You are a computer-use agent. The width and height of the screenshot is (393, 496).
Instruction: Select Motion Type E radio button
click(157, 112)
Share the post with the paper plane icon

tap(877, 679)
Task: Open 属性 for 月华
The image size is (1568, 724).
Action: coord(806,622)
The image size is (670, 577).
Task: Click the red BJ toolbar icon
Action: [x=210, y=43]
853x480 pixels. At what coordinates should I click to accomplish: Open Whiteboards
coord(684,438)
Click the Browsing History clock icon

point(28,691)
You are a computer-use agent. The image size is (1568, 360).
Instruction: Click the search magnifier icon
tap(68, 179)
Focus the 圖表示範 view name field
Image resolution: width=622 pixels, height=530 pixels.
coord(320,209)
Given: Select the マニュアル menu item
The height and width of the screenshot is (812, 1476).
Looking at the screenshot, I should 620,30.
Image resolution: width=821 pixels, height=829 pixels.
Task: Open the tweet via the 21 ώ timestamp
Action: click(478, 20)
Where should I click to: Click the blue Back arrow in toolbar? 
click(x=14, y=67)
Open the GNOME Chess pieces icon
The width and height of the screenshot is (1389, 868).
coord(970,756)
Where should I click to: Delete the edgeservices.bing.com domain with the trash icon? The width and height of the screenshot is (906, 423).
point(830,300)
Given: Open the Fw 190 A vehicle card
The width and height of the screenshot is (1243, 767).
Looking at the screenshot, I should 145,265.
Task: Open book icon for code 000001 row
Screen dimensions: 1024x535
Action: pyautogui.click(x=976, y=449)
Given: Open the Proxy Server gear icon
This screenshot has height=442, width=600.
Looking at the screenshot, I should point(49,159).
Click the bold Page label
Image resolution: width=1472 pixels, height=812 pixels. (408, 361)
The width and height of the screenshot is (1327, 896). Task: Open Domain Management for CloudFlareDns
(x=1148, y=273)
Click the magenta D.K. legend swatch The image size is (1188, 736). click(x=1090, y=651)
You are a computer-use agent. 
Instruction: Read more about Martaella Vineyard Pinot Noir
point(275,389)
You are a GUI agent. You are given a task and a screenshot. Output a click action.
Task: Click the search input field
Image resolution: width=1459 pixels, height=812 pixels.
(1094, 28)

::::::::

**WHAT IS NEEDED**
Locate the string "field" in the listing above and copy every line where it occurs.

**FINAL ANSWER**
Focus the 圖表示範 view name field
Task: Click the search input field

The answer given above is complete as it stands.